Handke hat immer wieder darauf hingewiesen, daß auch der Film eine Sprache ist, mit einer eigenen Syntax und Tradition. Nun ist mir plötzlich bewußt geworden, daß die Worte des Geschriebenen eigentlich etwas sehr Stabiles sind, etwas, das man nicht einfach verändern kann. Sie sind aus der Vergangenheit gekommen und für den Moment etwas Fertiges. Die Frau ist die Frau und das Kind ist das Kind. Nur das Kind schüttelt die Worte bis zur Unkenntlichkeit und sagt hada -- wie liebenswert.
Ich dachte nun, daß eigentlich auch die Filmsprache so etwas Starkes, nicht Manipulierbares wie die Worte haben müßte, aus denen sich dann die Geschichten und Meinungen ergeben.
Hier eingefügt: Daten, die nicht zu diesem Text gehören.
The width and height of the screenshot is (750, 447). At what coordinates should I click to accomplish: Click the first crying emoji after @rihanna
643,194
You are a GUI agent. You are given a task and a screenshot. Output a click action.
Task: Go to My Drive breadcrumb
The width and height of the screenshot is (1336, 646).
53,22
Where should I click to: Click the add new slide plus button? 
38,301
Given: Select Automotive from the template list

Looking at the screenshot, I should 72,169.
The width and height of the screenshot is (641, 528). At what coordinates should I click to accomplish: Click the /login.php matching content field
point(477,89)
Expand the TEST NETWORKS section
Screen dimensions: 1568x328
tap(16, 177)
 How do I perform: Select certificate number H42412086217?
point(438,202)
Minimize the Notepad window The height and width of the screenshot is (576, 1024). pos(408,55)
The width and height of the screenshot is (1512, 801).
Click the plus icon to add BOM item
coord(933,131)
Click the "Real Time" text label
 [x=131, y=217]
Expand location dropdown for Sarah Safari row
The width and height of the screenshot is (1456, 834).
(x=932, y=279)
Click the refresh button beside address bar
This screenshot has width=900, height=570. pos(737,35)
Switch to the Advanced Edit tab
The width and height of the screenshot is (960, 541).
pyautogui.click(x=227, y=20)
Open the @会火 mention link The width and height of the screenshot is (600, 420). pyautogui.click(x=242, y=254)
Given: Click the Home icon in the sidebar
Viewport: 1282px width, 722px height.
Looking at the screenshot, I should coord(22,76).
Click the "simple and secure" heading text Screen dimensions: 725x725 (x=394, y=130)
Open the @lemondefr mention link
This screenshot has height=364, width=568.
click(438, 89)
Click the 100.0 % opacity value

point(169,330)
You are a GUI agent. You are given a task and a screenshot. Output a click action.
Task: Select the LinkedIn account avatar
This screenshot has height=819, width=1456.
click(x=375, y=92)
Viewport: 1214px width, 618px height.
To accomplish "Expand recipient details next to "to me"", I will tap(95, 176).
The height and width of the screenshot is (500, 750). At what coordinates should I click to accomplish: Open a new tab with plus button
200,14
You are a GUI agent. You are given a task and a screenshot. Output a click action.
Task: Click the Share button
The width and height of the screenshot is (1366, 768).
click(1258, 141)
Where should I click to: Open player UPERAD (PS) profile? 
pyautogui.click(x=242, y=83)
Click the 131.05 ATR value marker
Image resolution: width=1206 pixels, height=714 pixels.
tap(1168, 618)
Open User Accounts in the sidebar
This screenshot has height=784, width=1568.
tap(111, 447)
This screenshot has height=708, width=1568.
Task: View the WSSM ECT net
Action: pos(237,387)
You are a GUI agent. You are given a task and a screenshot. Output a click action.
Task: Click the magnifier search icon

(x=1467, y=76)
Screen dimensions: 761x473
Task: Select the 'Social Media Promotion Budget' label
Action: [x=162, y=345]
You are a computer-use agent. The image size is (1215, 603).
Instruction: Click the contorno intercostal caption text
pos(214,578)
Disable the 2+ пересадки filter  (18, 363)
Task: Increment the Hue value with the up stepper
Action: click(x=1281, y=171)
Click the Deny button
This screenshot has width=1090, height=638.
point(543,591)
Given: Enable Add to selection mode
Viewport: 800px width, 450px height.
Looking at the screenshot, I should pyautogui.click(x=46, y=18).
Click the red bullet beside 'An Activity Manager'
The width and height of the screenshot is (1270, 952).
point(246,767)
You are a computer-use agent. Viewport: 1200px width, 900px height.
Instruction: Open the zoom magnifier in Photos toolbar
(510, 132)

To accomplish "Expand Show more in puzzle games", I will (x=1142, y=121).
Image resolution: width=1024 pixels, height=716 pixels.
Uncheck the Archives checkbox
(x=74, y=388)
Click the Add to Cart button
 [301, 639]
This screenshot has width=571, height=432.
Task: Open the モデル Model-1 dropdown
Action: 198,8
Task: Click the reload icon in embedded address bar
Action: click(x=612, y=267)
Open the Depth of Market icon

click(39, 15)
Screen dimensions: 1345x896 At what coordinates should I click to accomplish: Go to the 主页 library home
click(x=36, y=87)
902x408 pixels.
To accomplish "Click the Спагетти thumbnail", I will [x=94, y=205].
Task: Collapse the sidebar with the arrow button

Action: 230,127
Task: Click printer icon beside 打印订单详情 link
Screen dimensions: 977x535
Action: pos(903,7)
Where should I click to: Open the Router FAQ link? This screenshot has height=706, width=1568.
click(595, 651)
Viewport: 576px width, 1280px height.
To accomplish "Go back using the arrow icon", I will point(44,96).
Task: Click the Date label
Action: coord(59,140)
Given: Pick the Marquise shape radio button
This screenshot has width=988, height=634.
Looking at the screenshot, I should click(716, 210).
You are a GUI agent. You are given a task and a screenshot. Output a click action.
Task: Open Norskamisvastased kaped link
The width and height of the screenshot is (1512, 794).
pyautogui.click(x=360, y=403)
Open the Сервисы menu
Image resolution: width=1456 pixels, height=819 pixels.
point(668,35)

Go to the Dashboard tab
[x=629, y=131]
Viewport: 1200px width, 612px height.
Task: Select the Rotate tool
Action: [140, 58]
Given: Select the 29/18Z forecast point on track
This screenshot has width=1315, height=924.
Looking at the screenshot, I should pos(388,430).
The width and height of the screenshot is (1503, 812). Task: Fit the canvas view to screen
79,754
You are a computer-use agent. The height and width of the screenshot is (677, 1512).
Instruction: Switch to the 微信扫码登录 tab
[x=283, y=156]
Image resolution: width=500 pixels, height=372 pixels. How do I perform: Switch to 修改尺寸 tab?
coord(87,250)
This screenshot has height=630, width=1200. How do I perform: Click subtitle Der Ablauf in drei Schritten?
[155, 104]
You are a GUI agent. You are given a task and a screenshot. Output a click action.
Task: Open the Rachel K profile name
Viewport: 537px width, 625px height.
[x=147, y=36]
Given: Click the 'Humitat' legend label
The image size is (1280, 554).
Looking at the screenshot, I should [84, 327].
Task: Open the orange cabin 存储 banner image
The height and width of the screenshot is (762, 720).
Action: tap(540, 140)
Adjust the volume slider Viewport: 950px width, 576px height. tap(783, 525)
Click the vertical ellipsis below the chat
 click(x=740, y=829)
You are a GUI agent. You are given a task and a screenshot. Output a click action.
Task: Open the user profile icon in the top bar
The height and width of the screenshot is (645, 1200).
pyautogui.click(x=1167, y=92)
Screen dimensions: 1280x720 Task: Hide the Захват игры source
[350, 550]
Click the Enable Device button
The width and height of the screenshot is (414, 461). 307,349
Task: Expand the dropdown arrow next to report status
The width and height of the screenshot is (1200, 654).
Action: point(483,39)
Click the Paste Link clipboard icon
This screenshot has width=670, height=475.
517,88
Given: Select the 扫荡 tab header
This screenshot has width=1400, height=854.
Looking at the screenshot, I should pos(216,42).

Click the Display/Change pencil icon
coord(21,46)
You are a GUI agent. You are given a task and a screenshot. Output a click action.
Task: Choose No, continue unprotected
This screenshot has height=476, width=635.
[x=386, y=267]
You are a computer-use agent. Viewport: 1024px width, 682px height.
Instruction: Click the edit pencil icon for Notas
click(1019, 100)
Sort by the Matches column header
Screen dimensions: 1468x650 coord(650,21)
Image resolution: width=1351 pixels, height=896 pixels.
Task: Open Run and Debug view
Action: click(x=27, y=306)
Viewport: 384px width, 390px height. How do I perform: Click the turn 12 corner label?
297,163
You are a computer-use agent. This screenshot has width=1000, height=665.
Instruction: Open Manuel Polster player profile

Ich bin darauf gekommen, daß die Bedeutungselemente der Filmsprache die Momente während der Aufnahme sind. Man hat gedacht, die Einzelbilder oder allgemein die Abbildungen der Gegenstände, das reflektierte Licht, die Töne, die sie hervorbringen, seien die Bedeutungselemente des Films, die den Worten des Geschriebenen entsprechen. Es ist aber der ursprüngliche, das heißt, der mit seiner Geschichte untrennbar verbundene Moment der Aufnahme.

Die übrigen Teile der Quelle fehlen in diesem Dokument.